In reality, we can create an infinitude of real numbers that are not on your list. Cantor creates one that differs from the $n$th number on your list in the $n$th decimal place, but we can also create one that differs from the $n$th number on your list in the $(n+1)$th decimal place, and another that differs from the $n$th number on your list in the $(n+2)$th decimal place. In fact any injection $f:\mathbb N \to \mathbb N$ provides another example that is not on your list. I believe (but am not certain) that there are uncountably many such functions.

Argument 2:
Cantor's argument is exactly the same as Euclid's argument for the infinitude of primes. Euclid shows that any for any finite collection of primes there is a prime that is not in the collection. If no finite collection contains all of the primes, any complete collection of primes must not be finite.

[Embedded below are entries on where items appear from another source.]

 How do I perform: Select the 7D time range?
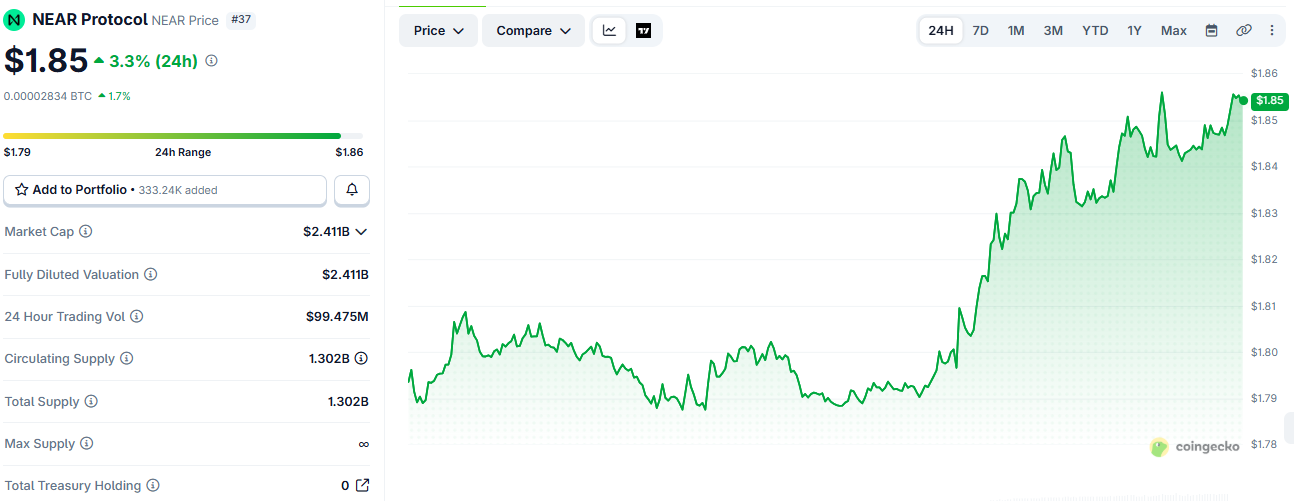[x=980, y=30]
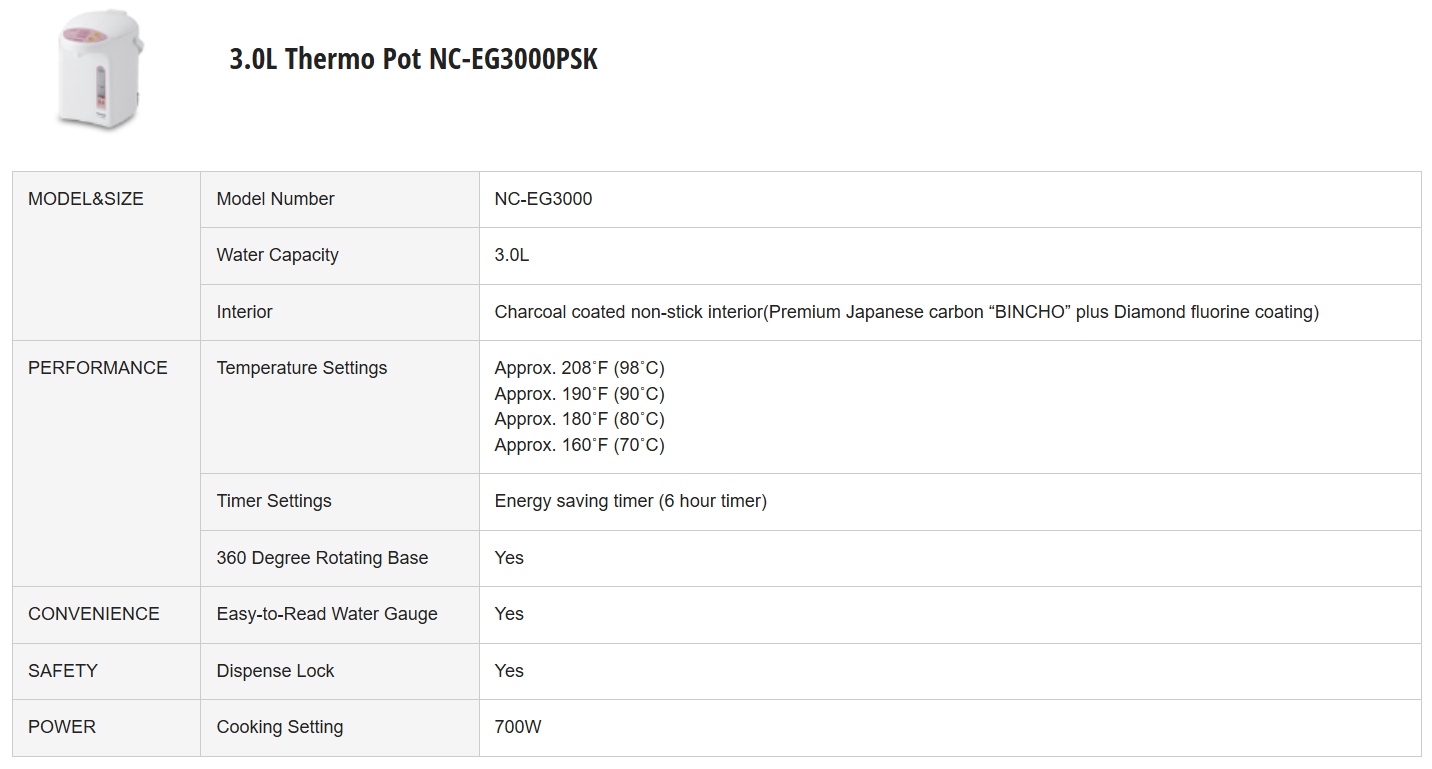Click the Easy-to-Read Water Gauge label
The height and width of the screenshot is (769, 1432).
[x=327, y=614]
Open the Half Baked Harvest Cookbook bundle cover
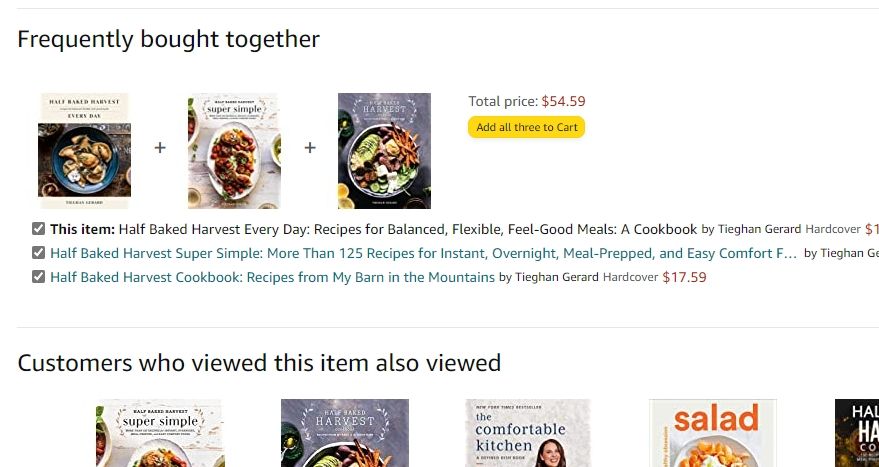 (x=384, y=150)
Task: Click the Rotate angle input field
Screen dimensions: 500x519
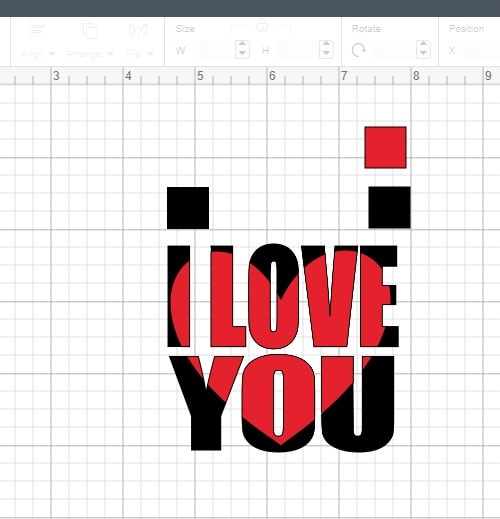Action: click(x=395, y=50)
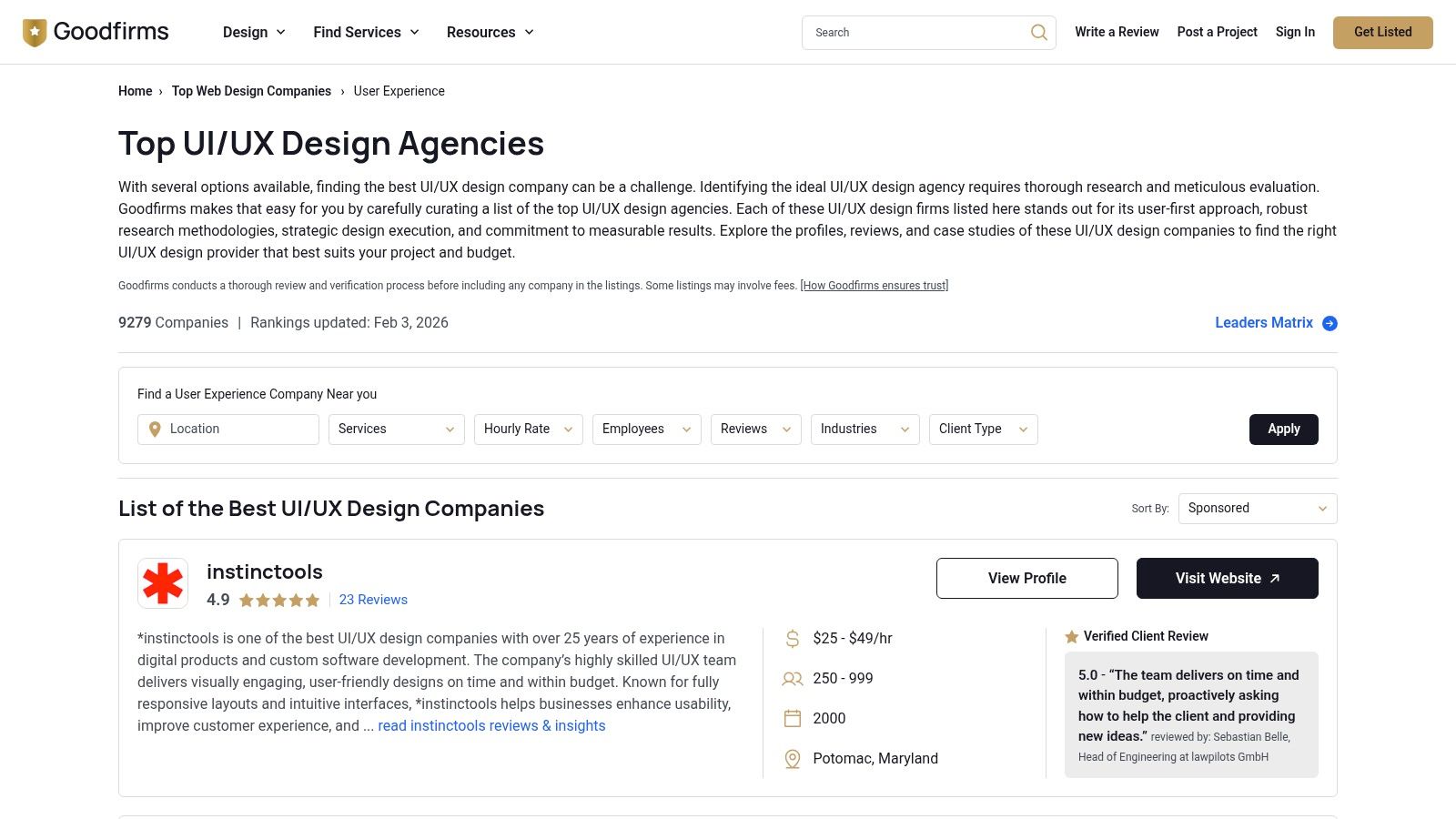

If you believe in the infinitude of primes, you should believe in Cantor's argument, because it is essentially the same.

Quote:
 Originally Posted by Jimbo for Real numbers I offer the set : 0.1 0.001 0.0001 ... Diagonalisation yields 0.0111... = 0.1 which is in the set. One counter example is sufficient but actually there are an infinite number of examples analogous to this with the common feature of lots of '0' on the key diagonal, most of what is to the right of that is unimportant.
Good argument! But I think I can beat it, although these are just off the top of my head and possibly not totally rigorous.

Argument 1:
If you have a complete list of real numbers, you cannot possibly have them all with a zero in the $n$th place of the $n$th number on the list because there are as many numbers that start with a string of 1s that you must also include.

Argument 2:
If we work with decimals instead of binary numbers, we can avoid the problem. (Indeed, any non-binary base will do). I can create my new real number by taking every digit from the diagonal that is not a 3 (for example) and writing it as a 3. Every digit that is a 3 on the diagonal, I will write as a 2 (for example). In this way you never get a real number that has more than one representation in the decimals.

Quote:
 Originally Posted by Jimbo Since the set of all Real numbers is a subset of the Real numbers this implies that all the real numbers are not all the real numbers. I.e. the assertion that there is any function that can act upon any subset of the Real numbers and guarantee to find a new real number cannot be true as it leads directly to a contradiction.
It is this contradiction that is usually used as the punch-line for the proof. The point you are missing is that the set of real numbers that you start with must be listable. So the contradiction you find is that a complete set of real numbers cannot be formed into a list.

Quote:
 Originally Posted by Jimbo Ultimately I think my problem is with the word "countable".
Try "listable" as above. It is exactly the same, but intuitively a little easier to deal with.
Quote:
 Originally Posted by Jimbo Intuitively this makes sense - "you can't have more than infinity" - even if it's also really obvious that there are more Reals than Naturals, or indeed Naturals than Even Naturals.
But "infinity" isn't a number. So is it really "more than"? The big problem with all of this is that it is highly counter-intuitive. There is no reason whatsoever that we, who encounter only finite things, should have any accurate intuition about the infinite. My advice is to leave your intuition at the door and accept what logic tells you. That's not always so easy to do.